Öffentliche Bauherrschaften setzen immer häufiger auf den nachhaltigen Rohstoff Schweizer Holz. Wie organisiert man die Beschaffung von hiesigem Holz am besten? Im folgenden eine Auslegeordnung am Beispiel eines Kindergarten-Projekts im aargauischen Küttigen. Wer mehr wissen will, verfolgt morgen Dienstag die Tagung ‹Nachhaltige öffentliche Beschaffung› in Solothurn.

Oben: So soll der neue Kindergarten in Küttigen dereinst aussehen. Unten: Blick ins Innere des geplanten Kindergartens.

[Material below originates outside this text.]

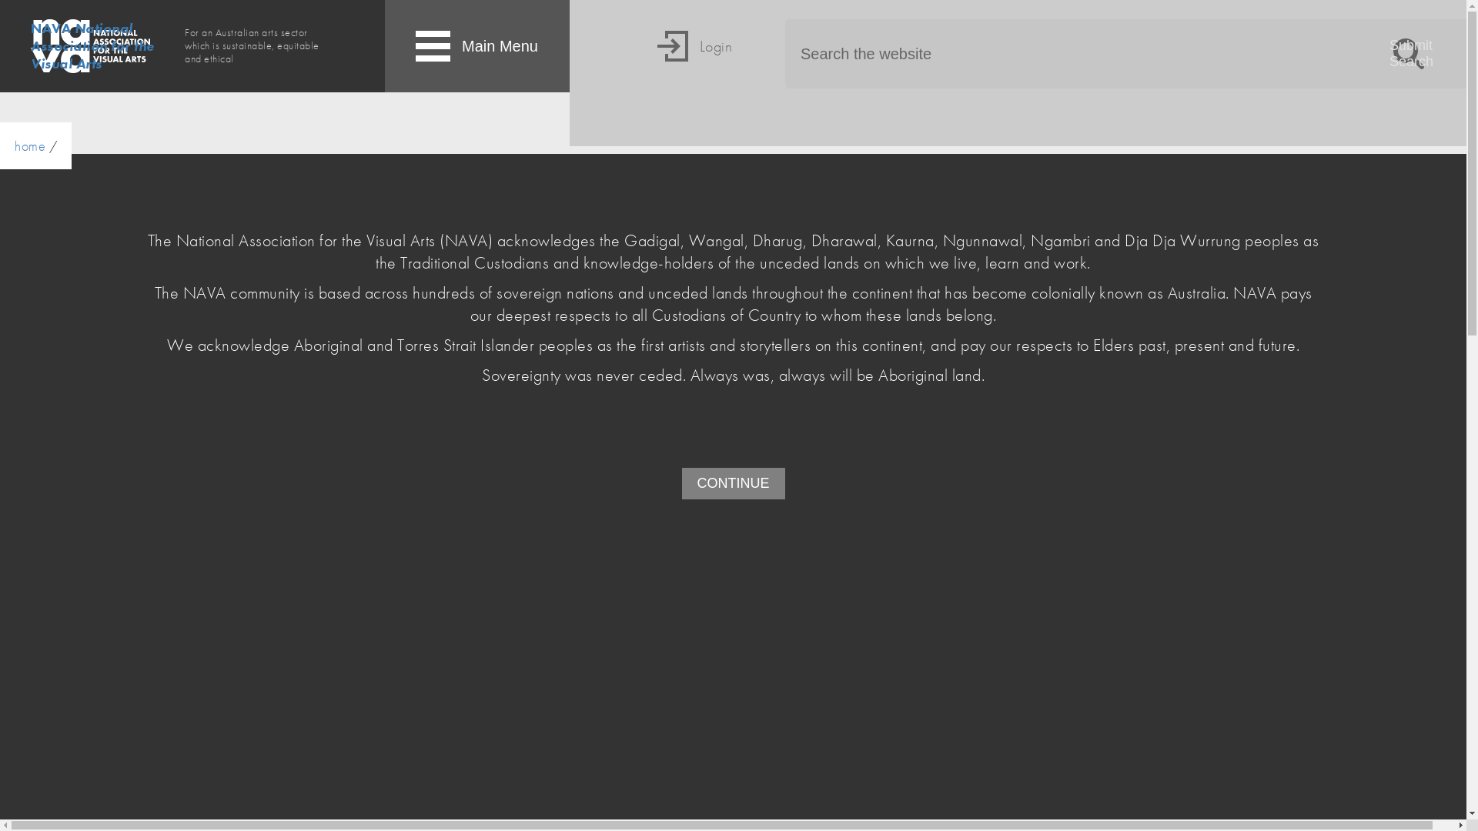 The height and width of the screenshot is (831, 1478). What do you see at coordinates (476, 45) in the screenshot?
I see `'Main Menu'` at bounding box center [476, 45].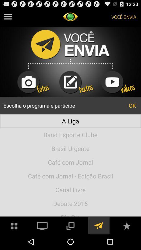  What do you see at coordinates (98, 225) in the screenshot?
I see `send` at bounding box center [98, 225].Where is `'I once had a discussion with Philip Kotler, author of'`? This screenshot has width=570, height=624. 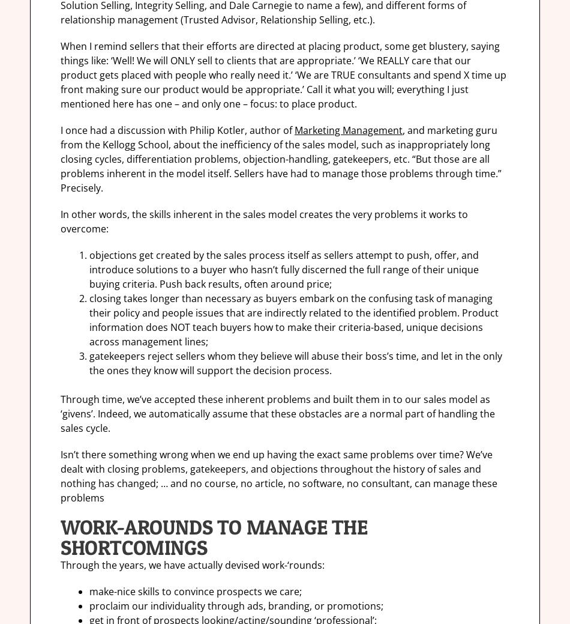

Visualisierungen Herzog Ritter Architekten, Basel
 

Küttigen im Kanton Aargau: Mit rund 6600 Einwohnern eine mittelgrosse Gemeinde, in welcher der Neubau eines Kindergartens ansteht. Küttigen besitzt eine langfristige, nachhaltige Liegenschaftsstrategie, die sich am bestehenden Energieleitbild ausrichtet. Deshalb ist Holz als Baumaterial für den neuen Kindergarten rasch ins Gespräch gekommen. Nachdem Vertreter des Kantons bestätigt hatten, dass ein Bau aus Holz aus technischer Sicht grundsätzlich machbar ist, hat die Gemeinde vertiefte Abklärungen beschlossen.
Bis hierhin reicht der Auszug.